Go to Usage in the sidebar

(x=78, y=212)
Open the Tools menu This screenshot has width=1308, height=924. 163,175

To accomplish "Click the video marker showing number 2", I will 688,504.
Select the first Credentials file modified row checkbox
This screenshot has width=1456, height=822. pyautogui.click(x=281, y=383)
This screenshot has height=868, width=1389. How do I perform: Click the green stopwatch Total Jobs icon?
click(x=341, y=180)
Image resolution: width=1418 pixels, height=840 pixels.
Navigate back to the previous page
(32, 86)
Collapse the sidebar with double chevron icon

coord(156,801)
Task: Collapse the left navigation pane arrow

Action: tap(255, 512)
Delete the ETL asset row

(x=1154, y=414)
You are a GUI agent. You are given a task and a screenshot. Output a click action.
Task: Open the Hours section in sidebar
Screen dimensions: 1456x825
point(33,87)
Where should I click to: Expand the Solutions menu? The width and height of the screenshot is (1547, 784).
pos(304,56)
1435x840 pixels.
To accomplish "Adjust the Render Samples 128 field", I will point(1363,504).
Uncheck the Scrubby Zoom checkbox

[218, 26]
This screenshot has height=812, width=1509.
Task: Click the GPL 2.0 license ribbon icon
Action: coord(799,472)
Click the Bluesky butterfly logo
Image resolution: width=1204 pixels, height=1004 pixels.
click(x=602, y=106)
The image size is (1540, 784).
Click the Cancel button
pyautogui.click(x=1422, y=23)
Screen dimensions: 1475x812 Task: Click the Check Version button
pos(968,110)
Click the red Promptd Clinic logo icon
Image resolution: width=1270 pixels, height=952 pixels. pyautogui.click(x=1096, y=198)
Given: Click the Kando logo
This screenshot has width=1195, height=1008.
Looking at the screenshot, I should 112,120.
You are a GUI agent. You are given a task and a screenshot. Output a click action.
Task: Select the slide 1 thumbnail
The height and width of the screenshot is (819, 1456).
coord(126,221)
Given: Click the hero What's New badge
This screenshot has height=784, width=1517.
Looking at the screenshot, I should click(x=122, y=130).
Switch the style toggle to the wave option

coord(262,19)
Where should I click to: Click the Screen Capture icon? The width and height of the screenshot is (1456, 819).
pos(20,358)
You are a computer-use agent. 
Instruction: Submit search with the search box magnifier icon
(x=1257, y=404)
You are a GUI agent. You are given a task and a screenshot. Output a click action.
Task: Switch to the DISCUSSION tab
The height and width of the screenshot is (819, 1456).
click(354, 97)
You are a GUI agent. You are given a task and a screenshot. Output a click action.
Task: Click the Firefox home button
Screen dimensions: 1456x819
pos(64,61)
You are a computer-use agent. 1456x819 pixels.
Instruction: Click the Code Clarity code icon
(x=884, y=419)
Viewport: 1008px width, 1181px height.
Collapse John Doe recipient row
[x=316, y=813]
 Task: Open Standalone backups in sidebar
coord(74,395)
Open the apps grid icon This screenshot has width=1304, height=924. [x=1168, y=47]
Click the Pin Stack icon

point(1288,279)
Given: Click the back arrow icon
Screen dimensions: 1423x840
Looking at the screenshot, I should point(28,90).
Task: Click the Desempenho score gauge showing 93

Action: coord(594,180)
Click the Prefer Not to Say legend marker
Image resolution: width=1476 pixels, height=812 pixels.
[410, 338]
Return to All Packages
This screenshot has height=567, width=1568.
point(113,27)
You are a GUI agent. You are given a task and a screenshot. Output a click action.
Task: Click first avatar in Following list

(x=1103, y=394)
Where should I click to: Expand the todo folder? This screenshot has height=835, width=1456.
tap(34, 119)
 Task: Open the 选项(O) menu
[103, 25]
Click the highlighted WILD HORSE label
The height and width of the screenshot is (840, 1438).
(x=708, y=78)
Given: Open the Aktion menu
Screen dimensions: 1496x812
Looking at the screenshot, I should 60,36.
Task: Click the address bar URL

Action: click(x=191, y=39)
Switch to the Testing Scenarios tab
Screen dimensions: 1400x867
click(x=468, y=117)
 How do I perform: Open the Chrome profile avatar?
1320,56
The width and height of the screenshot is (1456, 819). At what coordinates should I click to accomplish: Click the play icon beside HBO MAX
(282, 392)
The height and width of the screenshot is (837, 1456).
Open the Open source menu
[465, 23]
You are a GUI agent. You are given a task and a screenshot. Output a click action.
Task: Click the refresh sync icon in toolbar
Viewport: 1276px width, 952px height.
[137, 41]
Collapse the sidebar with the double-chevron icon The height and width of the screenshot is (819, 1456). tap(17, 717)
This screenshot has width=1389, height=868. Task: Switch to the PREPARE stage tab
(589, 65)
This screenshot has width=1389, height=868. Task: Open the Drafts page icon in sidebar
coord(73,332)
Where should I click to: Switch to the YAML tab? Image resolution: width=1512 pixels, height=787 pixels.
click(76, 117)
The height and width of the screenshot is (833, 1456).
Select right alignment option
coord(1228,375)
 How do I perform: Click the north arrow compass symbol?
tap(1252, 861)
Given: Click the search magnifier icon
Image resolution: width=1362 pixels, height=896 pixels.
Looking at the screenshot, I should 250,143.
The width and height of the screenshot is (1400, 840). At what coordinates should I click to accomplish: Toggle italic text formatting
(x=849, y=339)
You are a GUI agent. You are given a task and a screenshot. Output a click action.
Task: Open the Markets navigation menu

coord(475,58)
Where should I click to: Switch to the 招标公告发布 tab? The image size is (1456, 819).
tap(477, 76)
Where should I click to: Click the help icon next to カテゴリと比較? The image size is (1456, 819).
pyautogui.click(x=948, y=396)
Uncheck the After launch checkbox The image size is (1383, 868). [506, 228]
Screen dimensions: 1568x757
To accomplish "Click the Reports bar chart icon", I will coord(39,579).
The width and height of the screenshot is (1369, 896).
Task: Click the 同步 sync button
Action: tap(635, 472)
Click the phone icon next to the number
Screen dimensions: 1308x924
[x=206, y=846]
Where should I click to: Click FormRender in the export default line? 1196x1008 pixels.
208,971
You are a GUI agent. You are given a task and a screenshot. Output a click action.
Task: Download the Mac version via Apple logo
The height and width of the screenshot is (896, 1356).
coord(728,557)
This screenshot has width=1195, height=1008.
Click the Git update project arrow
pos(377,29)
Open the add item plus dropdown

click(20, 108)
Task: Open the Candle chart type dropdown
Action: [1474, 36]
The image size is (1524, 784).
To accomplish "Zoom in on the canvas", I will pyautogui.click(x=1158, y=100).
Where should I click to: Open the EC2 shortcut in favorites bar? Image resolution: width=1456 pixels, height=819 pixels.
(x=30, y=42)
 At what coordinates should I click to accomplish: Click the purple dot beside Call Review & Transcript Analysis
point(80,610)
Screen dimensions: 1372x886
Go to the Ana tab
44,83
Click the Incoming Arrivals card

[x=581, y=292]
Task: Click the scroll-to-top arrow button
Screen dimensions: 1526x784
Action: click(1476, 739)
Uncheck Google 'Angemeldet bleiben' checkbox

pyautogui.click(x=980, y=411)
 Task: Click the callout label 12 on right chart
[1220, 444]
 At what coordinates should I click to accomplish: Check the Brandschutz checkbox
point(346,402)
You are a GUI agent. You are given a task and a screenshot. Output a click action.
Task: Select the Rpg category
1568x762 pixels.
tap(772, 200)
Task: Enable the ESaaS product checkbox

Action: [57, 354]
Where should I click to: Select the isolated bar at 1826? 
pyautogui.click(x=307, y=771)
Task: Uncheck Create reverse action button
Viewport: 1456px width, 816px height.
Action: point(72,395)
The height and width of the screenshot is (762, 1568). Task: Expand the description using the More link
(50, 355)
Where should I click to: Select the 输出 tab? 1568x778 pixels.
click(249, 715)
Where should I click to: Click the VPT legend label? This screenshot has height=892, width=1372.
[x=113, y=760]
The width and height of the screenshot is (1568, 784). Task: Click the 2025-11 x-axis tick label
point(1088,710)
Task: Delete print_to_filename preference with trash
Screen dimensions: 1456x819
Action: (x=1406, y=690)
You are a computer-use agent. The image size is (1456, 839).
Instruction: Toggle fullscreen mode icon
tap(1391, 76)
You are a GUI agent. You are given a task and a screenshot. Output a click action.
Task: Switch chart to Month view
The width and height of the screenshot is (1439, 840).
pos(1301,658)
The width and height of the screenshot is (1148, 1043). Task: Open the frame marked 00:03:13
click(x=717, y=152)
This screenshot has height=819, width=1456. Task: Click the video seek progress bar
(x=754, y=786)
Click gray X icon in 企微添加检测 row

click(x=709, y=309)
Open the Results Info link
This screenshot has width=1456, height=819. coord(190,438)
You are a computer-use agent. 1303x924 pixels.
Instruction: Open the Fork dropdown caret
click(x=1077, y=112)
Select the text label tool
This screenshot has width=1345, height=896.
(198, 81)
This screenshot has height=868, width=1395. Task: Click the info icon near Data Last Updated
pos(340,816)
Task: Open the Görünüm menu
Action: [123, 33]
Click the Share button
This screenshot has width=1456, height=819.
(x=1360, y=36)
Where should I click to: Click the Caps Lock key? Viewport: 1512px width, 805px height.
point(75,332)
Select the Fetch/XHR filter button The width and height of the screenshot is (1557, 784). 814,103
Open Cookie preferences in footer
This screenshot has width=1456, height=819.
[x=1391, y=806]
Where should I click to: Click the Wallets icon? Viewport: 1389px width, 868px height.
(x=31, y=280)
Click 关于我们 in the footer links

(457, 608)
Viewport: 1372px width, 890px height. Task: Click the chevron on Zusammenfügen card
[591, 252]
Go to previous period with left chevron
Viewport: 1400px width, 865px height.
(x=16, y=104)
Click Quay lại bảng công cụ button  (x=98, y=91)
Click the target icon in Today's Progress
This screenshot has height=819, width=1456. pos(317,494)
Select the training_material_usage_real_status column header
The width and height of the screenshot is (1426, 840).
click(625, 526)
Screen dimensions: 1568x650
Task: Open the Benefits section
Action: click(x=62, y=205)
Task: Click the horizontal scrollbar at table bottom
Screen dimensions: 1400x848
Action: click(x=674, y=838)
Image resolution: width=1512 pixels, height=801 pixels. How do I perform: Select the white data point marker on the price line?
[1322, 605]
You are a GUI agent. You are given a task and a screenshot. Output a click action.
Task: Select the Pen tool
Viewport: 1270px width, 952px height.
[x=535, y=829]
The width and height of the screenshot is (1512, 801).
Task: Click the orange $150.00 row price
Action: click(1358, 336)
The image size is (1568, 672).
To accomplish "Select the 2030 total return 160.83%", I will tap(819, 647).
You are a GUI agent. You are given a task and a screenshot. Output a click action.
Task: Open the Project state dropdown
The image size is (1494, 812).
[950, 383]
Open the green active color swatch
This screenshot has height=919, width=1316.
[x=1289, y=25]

:::::

*WORK TASK*: If a line in the records contains "computer", report it.

*TASK RESPONSE*:
You are a computer-use agent. 
You are a computer-use agent. 1456x819 pixels.
You are a computer-use agent. The image size is (1456, 839).
You are a computer-use agent. 1303x924 pixels.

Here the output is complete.